What the task asks> Word for word, copy the lines from the one with "Task: Navigate to 清明雨上 in the breadcrumb" to the last line of the data below, counting both, and keep every picture out.

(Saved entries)
= Beginning of Section =
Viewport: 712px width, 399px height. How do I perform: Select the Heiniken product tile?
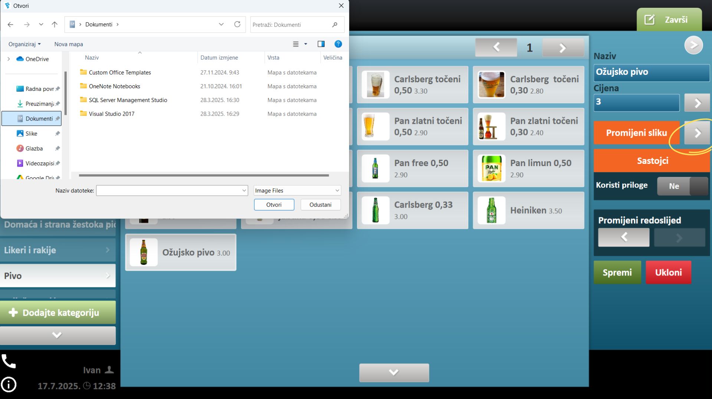point(528,210)
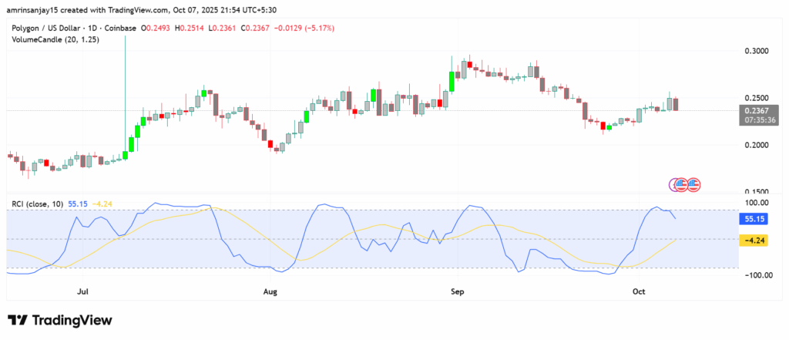Click the Aug label on time axis

(x=270, y=292)
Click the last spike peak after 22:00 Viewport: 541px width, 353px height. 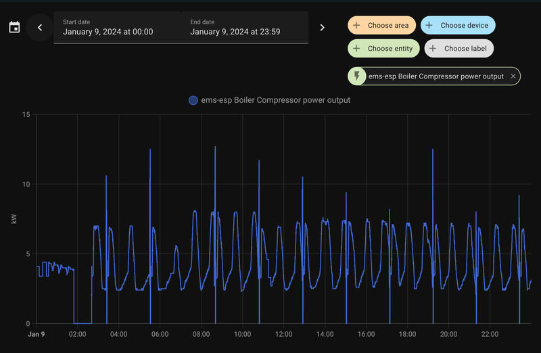pos(519,195)
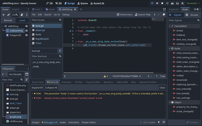The width and height of the screenshot is (202, 126).
Task: Hide the CollisionPoly node
Action: click(x=26, y=30)
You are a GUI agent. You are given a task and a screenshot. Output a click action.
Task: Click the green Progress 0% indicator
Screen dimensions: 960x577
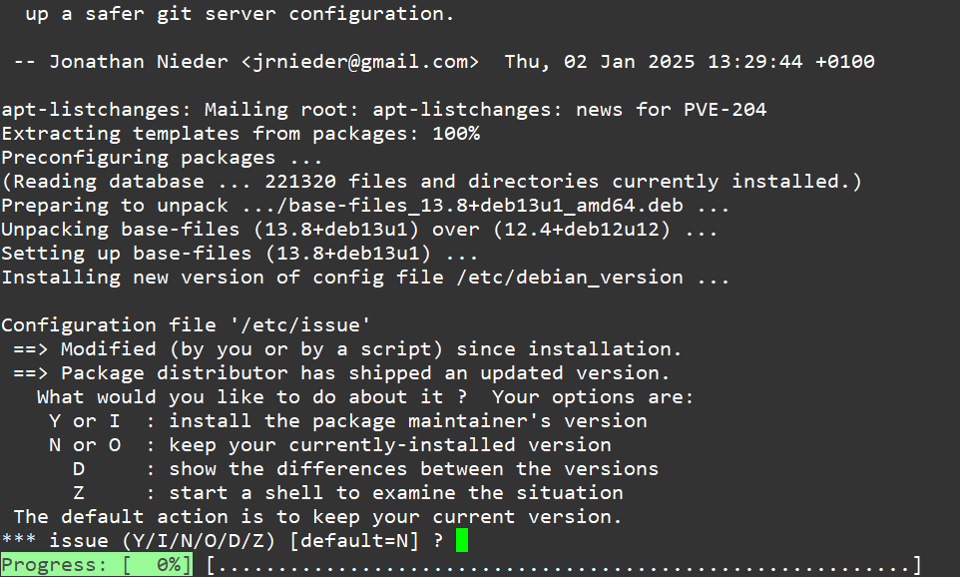click(x=97, y=564)
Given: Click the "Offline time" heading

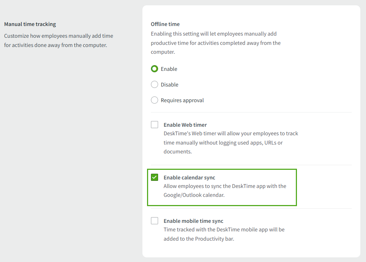Looking at the screenshot, I should (165, 24).
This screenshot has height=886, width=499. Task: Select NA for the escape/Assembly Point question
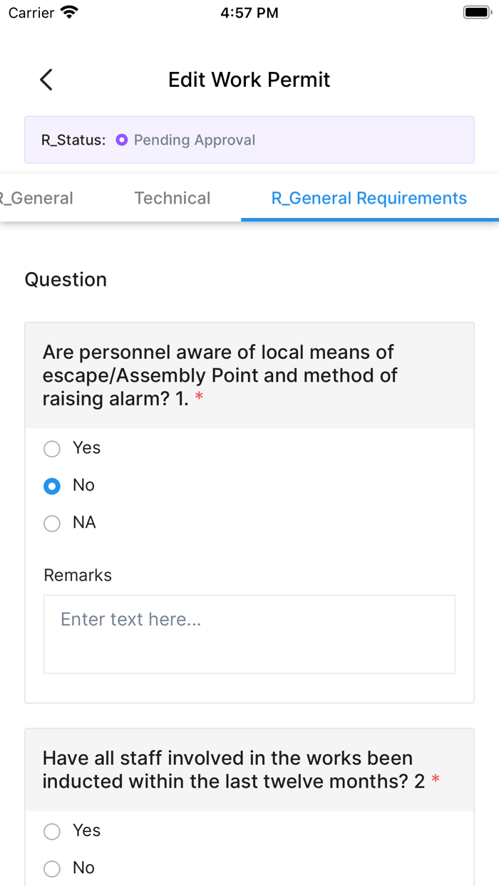coord(51,523)
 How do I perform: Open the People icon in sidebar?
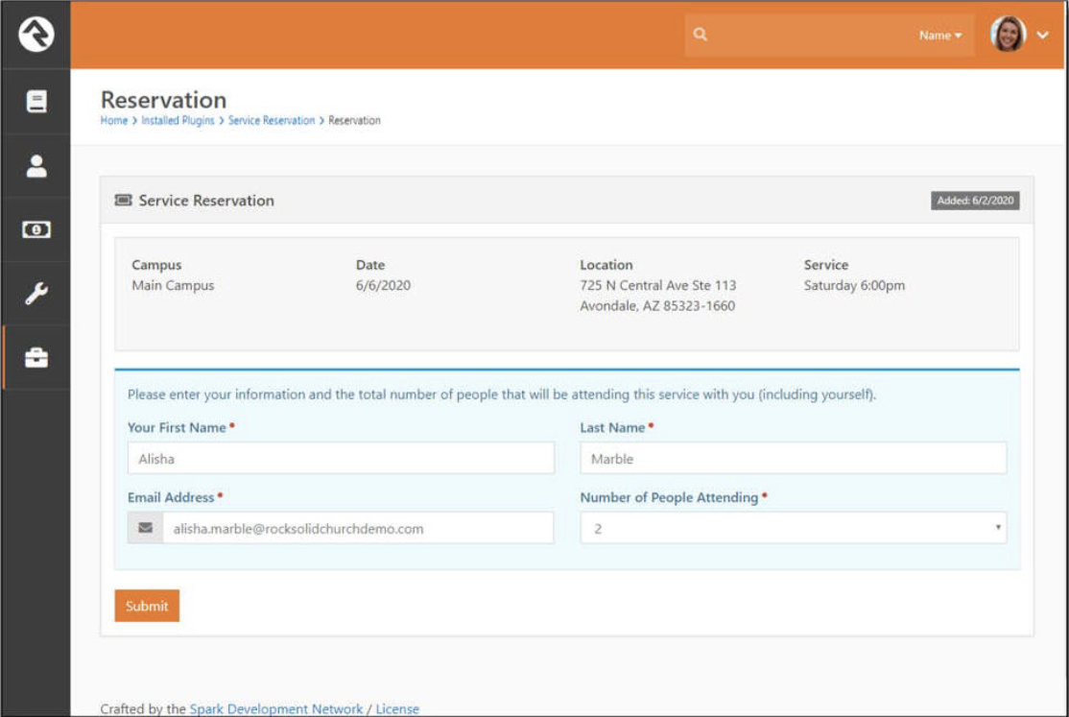(36, 166)
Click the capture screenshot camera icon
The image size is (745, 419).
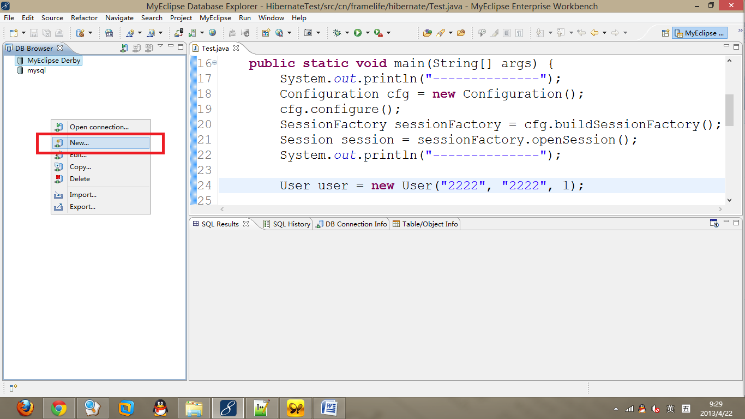pyautogui.click(x=308, y=33)
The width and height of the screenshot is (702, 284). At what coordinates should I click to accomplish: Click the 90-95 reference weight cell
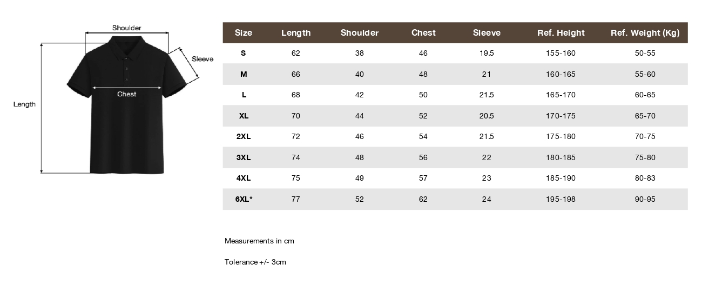click(x=645, y=199)
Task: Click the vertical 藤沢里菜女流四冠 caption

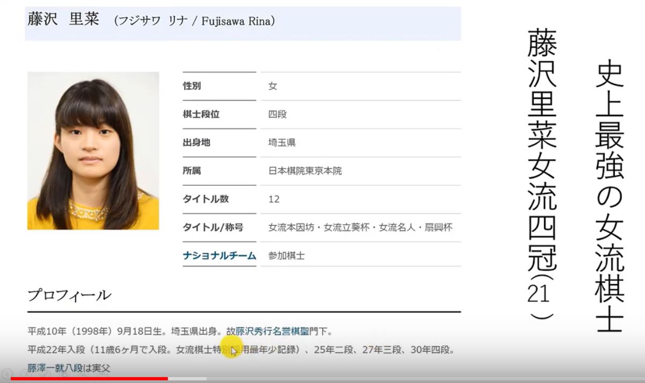Action: coord(541,172)
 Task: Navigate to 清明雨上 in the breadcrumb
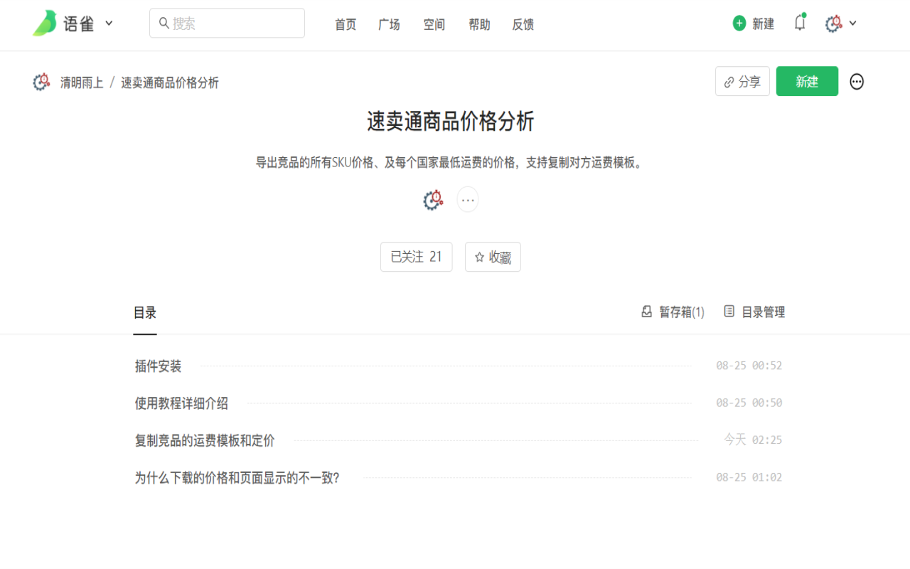(80, 83)
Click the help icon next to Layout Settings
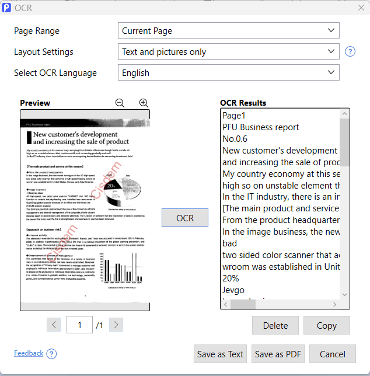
= End of Section =
Answer box>
 Task: Navigate to 清明雨上 in the breadcrumb
(80, 83)
Click the help icon next to Layout Settings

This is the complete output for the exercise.